Ihr Solo erhalten nach Sonia Mota auch Tobias Weikamp und Josefine Patzelt. Wobei sich der Eindruck aufdrängt, dass es hier vor allem darum ging, ihnen die Möglichkeit zur tänzerischen Profilierung zu bieten, die sie dann auch nutzen. Während Tobias Weikamp durch seine dynamischen Schrittfolgen und Drehungen besticht, spielt Josefine Patzelt im Finale ihr dramatisches Potenzial aus. Diese letzte Passage erzählt von der Verehrung jener Menschen, die als erfolgreich gelten und der Angst der anderen vor dem Abstieg. Jene Energien, die innerhalb des Gefälles entstehen und eine Gesellschaft in ein nervöses, Orientierung suchendes Gebilde verwandeln, lassen Weikamp und Patzelt spürbar werden.

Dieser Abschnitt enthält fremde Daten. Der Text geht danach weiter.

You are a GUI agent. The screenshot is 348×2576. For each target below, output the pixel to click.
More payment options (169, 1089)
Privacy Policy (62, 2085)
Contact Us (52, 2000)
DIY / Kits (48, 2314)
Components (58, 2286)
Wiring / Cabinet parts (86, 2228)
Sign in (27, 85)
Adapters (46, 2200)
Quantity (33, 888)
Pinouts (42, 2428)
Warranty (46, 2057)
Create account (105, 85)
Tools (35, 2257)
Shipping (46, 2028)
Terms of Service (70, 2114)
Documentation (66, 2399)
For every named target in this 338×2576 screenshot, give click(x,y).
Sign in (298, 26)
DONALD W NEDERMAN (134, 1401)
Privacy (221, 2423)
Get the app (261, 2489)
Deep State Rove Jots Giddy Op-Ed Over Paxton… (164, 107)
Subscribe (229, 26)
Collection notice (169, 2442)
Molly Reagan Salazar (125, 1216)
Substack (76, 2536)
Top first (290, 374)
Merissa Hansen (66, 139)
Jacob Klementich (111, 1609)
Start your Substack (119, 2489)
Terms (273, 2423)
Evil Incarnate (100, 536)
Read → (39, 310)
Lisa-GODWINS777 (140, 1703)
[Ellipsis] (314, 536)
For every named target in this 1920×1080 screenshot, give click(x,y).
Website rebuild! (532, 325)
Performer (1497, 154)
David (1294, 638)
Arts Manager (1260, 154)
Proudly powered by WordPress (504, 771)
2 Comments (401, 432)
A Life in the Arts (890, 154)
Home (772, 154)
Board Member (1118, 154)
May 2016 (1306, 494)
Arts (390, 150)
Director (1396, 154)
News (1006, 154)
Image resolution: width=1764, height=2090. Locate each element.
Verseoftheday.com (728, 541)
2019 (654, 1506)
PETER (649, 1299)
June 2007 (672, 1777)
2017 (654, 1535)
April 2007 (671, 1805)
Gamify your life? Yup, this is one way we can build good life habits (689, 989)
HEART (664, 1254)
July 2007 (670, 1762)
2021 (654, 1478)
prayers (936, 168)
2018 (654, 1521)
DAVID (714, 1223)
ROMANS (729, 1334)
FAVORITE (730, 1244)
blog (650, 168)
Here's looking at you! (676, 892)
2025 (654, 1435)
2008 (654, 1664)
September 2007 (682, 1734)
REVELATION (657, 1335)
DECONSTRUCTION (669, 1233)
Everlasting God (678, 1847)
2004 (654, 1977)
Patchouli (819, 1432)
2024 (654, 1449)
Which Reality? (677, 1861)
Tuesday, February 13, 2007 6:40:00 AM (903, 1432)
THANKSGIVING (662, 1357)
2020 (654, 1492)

Der Sound von Angie Taylor forciert die Dramatik, wenn auf die Kälte fallender Wassertropfen immer wieder die Zündung eines Streichholzes folgt und die Bedrohung hörbar näher rückt. Mit ihrem Sujet weiß das Ensemble des Tanzwerk Vanek Preuß umzugehen, die individuellen und die gesellschaftlichen Abgründe werden konsequent ausgemessen. Das choreographische Material benötigt hingegen keine Anleihen im Break Dance, wie sie ein ums andere Mal eingestreut werden. Statt populäre Versatzstücke zu bemühen, sollten Vanek Preuß noch stärker auf die Bewegung des schöpferischen Körpers setzen.